Monday 13 April 2015

Frank Bellamy and Pictorial History Book (Part Two)

David Jackson has done a ton of work (and obviously has better eyesight than me!) in identifying signatures on pages of artwork in the previously mentioned Pictorial History Book in which Bellamy is credited with having done some artwork

Click here to see which works we have identified (scroll right down) - thus eliminating Bellamy from certain parts of this book. Unfortunately we are still not certain, but I have reproduced the two pages David, Jeff Haythorpe and I think are the Bellamy work so there's at least some artwork on this blog!

Page 178

Page 179

Tuesday 7 April 2015

Frank Bellamy and Monty Python

Cover by Lolly Honeysett

Bert Fegg's Nasty Book for Boys and Girls was published in 1974 during the period in which I would recount the previous evening's Monty Python TV programme on the way to school. I always found some sketches hilarious and completely mad but others flew right over my head. But when I heard them re-told by friends at school I began to see the wit!

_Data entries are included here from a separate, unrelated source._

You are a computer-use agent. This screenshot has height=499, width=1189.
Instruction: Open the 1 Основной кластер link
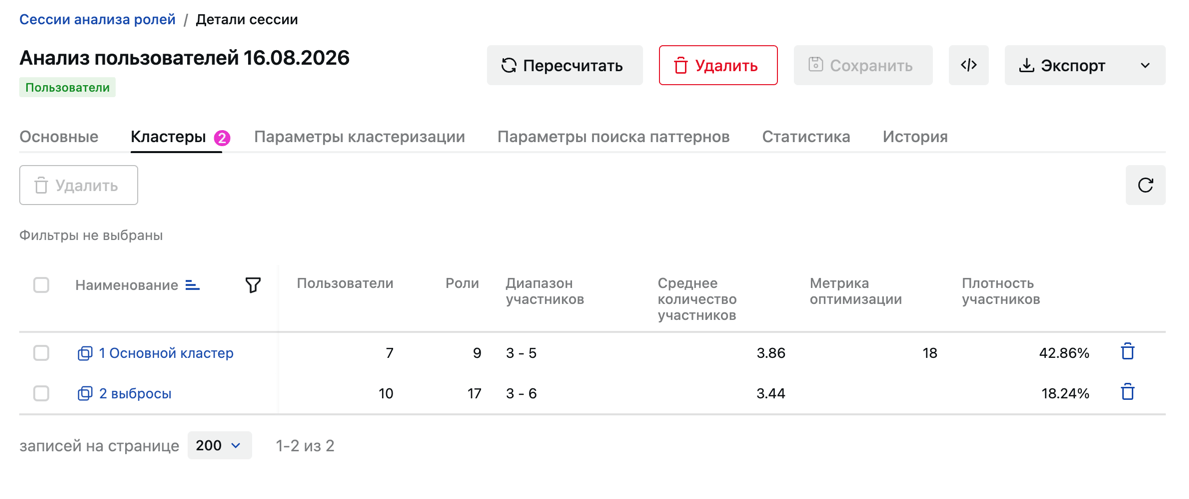(x=166, y=353)
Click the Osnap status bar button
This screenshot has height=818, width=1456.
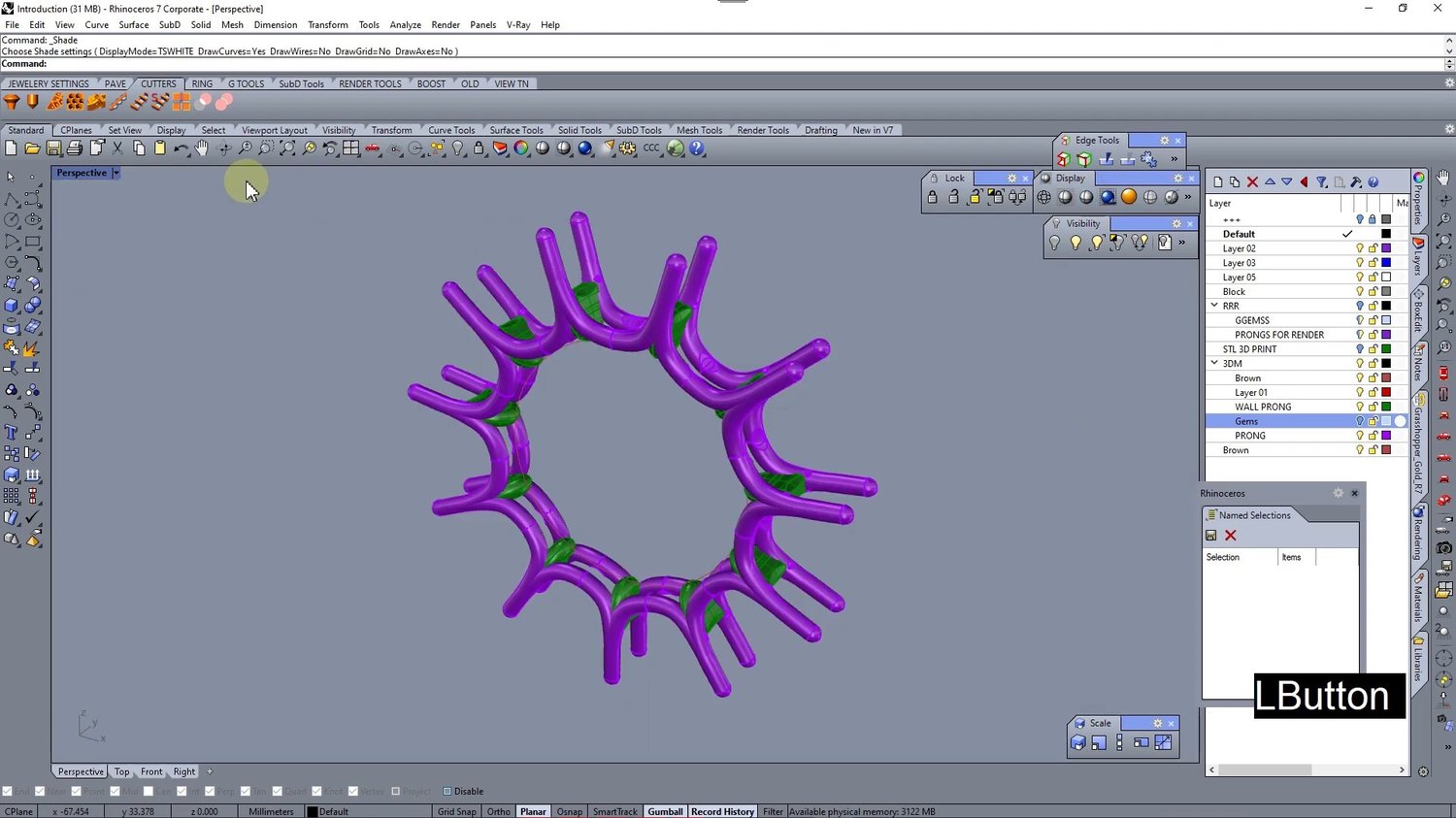click(x=570, y=811)
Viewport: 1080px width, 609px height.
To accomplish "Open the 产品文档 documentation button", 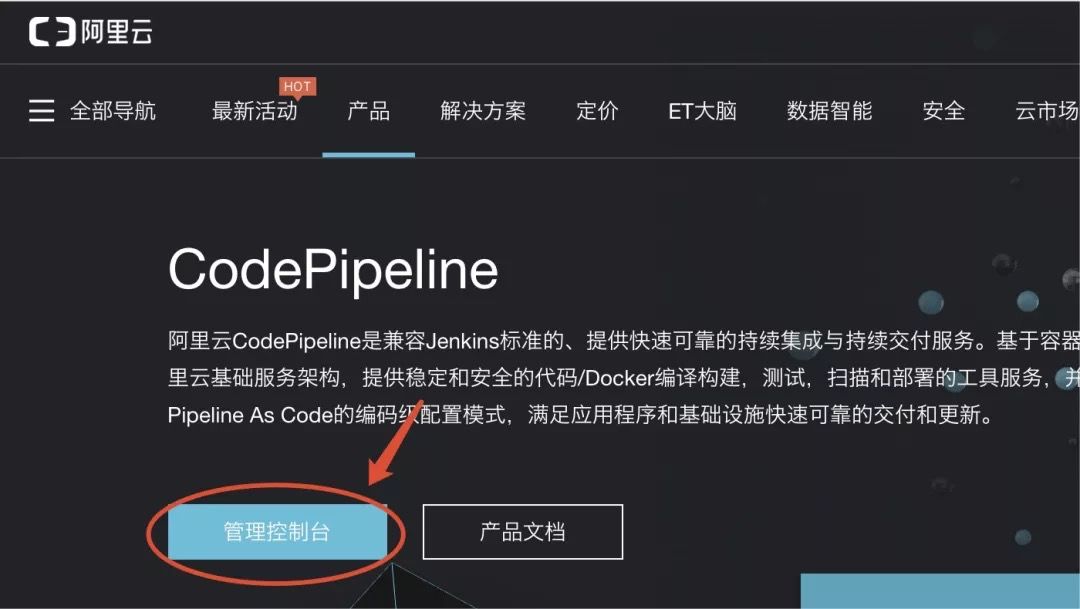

I wasn't aware, at the time, that Terry Jones and Michael Palin had written this book (I knew about the records and also the other books like Eric Idle's The Brand New "Monty Python" Papperbok) but don't know how I missed this. Perhaps it was a confusing title for booksellers as they wouldn't know 1) it was Monty Python authors and 2) whether it was for children. After all it had illustrations, cartoons, a cutaway (like the Eagle comic had) and even a comic strip.

The majority of drawings - especially of Bert Fegg, are by Martin Honeysett, who does a revolting job of presenting the demented doctor! A list of some of the contents appears in the Wikipedia article on this 62 page book. Some are too difficult to explain as I'm sure any reader will realise. 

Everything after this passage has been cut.